Milliyetçi Hareket Partisi (MHP) Merkez Yönetim Kurulu (MYK) üyesi İbrahim Çiftçi, Cumhurbaşkanı Recep Tayyip Erdoğan ile eski Başbakan Ahmet Davutoğlu arasındaki Şehir Üniversitesi tartışmasına dahil oldu.

Çiftçi sosyal medya hesabından yaptığı açıklamada şu ifadeleri kullandı:

“Şecaat arz eden Merd-i Kıpti kendisini ortaya koymaya başladı. Bugünün hasımları, dünün ihanet ortakları kirli çamaşırlarını dökerken kendilerini de göstermeye başladılar. Görebilenlere!

Serok Ahmet'i sahtekarlığın merkezine koyan RTE kendi yediği hurmaları da ifşa etmek mecburiyetinde kaldı. Cumhurbaşkanlığı Mazbatasını geciktirip AKP Genel Başkanlığına A. Davutoğlu'nu seçtirirken bu hukuksuzluğun temelini kendisi atmadı mı?

ERDOĞAN NE DEMİŞTİ?

Cumhurbaşkanı Recep Tayyip Erdoğan, Şehir Üniversitesi hakkında şunları söylemişti:

"Son zamanlarda İstanbul'da bir Şehir Üniversitesi meselesi ortaya çıkardılar ve bu Şehir Üniversitesi meselesinin özellikle bir siyasi ayağında bizim olduğumuz, bir diğer ayağında malum zatın (Ahmet Davutoğlu) olduğunu söylüyorlar. Her şeyden önce Şehir Üniversitesi'nin tahsisini başbakanlığım döneminde yapan benim. Tahsisini yapan ben olduğuma göre, daha sonra malum zat başbakan olunca bu tahsisi Şehir Üniversitesi'ne mülkiyet devrine dönüştürmüştür. Türkiye'de hiçbir üniversiteye tapu devriyle mülkiyet devri olmamıştır. Bunlar dürüstlüğü kimseye bırakmıyor değil mi? Öksüz yetimin hakkını kalkıp kurdukları üniversiteye tapu devri yapmak suretiyle Özelleştirme Yüksek Kurulu'nun Başkanı sıfatıyla bunu sağlıyor. Peki bu nasıl doğruluk? Peki yanında kim var? Sayın Babacan var. Onun da imzası var bu işin altında. Başka kim var? Mehmet Şimşek var. O zaman Ulaştırma Bakanı olarak Feridun Bilgin var.
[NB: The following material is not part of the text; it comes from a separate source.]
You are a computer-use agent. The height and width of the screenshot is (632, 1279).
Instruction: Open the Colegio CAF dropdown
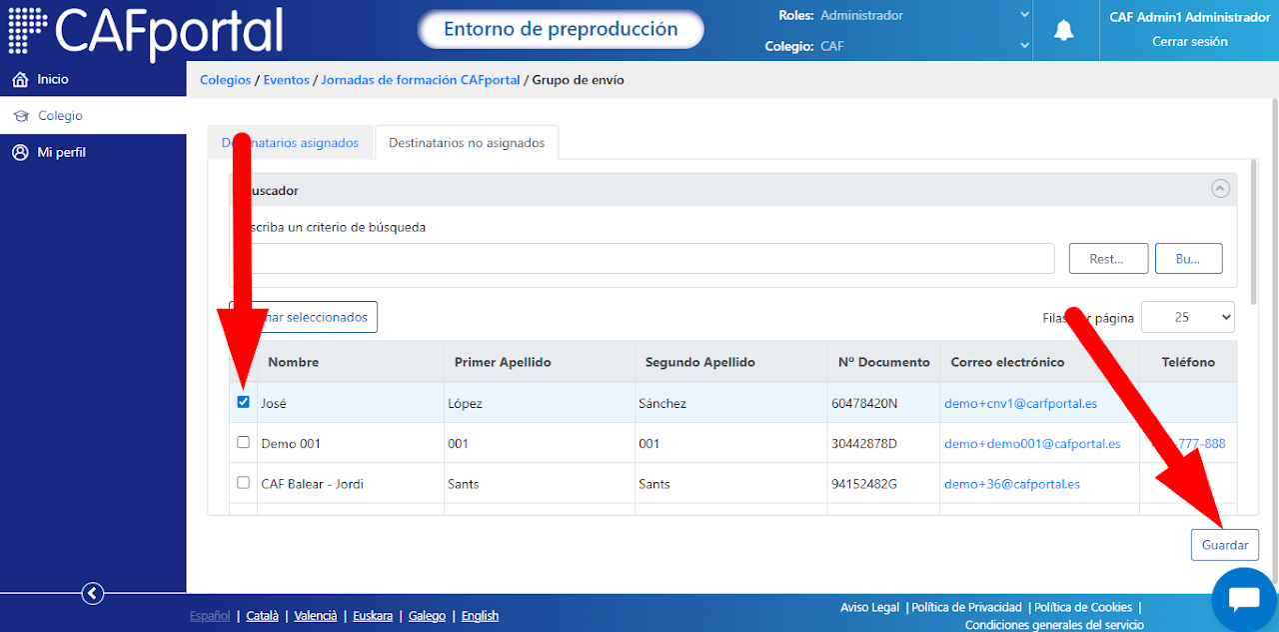pyautogui.click(x=924, y=46)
Hani bunlar dürüsttü ya? Dürüstlüğü bunlar kimseye bırakmıyordu. Ben bunları niye anlatıyorum? Kimin ne olduğunu yaptıklarıyla öğrenin diye. Ve bunlar Halkbank'ı da dolandırmaya çalışıyorlar. Halkbank'tan bunlar kredi talebinde bulunuyor. Halkbank bunlara ciddi bir kredi veriyor. Fakat ödeme planlarında maalesef bunlar, ödemelerini yapmıyorlar. Bunlar ödemelerini yapmayınca Halkbank da bunları uyarıyor. Kardeşlerim, Halkbank'a olan borçları 417 milyon noktasında. Şimdi, yapılandıralım diyorlar. Yapılandıralım derken, neyi nasıl yapılandıracaksın? Yaptıkları kampanya şu, spor kulüplerinin borçları yapılandırılıyor da Şehir Üniversitesi'nin borçları niye yapılandırılmıyor? Ya sen Halbank'a teminat bile vermedin. Banka senin neyine el koyacak? Maltepe'de TEKEL’e ait olan yer, zamanında benim tahsis ettiğim yeri mi bankaya teminat göstereceksin? Bunu da geç, bir başka dalavere daha yapıyorlar. 'Alacağımız öğrencilerin yapacakları ödemeye ipotek koyun.' Ya sen zaten mevcut kotanı doldurmamışsın. Kotanı doldurmadan nasıl böyle bir teminat veriyorsun?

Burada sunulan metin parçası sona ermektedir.